__Work to be completed__.
Across the entries, count the lines that include "Locate" and report only that number.

Items from a data source:
──────────

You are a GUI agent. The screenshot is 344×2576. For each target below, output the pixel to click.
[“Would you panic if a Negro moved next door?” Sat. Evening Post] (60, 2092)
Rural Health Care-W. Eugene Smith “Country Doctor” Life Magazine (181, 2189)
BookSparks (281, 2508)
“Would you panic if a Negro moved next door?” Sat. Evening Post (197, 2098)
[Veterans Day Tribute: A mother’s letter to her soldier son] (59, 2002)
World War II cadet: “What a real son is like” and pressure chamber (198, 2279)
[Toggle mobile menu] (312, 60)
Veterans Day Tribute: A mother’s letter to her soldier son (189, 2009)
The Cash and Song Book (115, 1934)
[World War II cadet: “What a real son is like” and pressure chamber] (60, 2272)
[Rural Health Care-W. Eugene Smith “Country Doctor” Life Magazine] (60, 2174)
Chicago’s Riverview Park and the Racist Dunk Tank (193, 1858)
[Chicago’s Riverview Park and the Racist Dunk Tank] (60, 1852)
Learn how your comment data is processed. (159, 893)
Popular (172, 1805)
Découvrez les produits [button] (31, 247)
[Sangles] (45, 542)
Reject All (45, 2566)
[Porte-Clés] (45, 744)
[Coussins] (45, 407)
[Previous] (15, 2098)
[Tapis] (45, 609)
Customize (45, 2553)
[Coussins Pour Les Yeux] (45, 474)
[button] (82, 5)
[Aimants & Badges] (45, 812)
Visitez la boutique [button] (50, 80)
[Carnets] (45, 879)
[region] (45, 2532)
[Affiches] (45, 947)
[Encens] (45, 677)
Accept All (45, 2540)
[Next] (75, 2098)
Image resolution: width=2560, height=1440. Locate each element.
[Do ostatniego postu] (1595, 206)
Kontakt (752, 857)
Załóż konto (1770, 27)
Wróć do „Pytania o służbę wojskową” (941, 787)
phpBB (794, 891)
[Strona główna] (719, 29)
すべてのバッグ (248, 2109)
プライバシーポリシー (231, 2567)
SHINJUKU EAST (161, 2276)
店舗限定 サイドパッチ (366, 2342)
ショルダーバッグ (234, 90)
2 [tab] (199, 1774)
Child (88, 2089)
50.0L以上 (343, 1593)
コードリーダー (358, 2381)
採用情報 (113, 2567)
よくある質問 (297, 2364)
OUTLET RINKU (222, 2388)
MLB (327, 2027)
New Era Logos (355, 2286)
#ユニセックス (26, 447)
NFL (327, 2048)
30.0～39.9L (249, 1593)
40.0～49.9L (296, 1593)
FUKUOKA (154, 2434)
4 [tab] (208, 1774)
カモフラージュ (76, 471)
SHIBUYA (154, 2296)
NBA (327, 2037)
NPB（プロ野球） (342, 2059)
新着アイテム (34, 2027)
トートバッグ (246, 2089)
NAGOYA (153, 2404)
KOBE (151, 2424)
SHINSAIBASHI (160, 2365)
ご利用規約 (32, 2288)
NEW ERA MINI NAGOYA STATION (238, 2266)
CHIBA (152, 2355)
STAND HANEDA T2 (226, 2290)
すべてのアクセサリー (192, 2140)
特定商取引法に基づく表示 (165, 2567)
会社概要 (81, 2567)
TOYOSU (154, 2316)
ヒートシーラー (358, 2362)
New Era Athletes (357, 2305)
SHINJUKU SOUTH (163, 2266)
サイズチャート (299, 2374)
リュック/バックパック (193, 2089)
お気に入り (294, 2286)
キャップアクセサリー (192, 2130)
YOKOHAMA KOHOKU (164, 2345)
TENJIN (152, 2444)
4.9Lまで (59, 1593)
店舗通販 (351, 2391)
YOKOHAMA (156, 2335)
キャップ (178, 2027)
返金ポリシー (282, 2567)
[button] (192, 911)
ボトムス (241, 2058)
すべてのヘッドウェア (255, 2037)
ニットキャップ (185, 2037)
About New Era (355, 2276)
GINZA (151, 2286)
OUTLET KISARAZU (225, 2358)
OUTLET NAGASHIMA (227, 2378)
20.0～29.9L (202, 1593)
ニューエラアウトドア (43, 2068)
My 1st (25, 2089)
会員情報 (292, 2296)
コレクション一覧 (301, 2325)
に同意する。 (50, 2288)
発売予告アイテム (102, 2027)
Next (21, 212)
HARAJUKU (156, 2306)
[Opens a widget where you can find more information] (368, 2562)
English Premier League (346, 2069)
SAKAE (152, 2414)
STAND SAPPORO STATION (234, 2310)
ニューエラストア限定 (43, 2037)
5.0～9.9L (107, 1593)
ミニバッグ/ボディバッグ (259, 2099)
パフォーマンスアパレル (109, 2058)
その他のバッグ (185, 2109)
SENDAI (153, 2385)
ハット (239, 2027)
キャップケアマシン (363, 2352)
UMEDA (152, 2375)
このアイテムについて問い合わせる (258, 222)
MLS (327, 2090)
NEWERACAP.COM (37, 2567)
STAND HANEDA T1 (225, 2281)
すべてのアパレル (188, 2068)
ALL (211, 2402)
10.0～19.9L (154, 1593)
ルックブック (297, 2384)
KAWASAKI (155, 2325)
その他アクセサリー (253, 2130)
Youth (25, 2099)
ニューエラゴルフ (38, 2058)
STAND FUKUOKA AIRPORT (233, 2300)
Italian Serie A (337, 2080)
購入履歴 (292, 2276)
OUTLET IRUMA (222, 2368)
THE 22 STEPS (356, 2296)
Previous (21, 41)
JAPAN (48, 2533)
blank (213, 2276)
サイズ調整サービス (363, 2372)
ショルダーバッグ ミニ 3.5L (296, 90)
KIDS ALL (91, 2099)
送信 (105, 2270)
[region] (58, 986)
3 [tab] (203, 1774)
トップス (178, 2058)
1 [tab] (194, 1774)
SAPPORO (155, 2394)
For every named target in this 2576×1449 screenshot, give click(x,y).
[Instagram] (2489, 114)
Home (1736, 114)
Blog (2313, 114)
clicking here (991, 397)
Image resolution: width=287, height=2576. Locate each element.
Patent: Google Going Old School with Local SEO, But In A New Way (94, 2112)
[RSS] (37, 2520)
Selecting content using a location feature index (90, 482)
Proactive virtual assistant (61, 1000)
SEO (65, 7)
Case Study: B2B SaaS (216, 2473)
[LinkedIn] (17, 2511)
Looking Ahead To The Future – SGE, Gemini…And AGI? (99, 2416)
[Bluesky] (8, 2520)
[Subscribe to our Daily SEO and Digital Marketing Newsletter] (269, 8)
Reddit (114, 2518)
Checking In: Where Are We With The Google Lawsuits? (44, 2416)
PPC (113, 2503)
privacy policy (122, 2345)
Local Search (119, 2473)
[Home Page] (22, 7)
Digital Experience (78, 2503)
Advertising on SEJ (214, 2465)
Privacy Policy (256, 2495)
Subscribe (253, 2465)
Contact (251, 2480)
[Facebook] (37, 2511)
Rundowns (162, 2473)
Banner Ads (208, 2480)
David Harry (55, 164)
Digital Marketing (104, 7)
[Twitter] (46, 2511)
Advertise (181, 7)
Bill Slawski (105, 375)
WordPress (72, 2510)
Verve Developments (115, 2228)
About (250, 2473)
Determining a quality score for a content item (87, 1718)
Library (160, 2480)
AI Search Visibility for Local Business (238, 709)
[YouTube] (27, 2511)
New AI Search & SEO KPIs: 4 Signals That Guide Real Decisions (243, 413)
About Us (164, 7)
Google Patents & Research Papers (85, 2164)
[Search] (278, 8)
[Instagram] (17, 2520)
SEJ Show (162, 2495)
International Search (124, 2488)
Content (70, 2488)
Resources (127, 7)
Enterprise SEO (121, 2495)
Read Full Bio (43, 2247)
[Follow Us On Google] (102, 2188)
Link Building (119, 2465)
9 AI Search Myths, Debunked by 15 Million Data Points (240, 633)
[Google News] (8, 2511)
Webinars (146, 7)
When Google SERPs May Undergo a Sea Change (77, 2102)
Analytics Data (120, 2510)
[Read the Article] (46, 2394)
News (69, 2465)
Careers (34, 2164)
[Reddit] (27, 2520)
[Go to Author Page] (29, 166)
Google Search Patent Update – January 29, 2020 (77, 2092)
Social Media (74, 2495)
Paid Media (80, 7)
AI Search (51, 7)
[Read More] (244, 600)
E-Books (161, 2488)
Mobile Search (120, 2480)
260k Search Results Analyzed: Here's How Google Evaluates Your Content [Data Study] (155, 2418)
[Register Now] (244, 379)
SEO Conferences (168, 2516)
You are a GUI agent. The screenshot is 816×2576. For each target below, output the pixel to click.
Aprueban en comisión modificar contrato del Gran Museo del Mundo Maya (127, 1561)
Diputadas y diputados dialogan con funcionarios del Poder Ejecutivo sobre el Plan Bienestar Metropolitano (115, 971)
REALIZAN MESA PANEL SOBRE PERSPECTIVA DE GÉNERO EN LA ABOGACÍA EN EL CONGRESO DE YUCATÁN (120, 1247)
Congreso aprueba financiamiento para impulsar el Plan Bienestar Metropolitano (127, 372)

──────────

__Task answer__.
2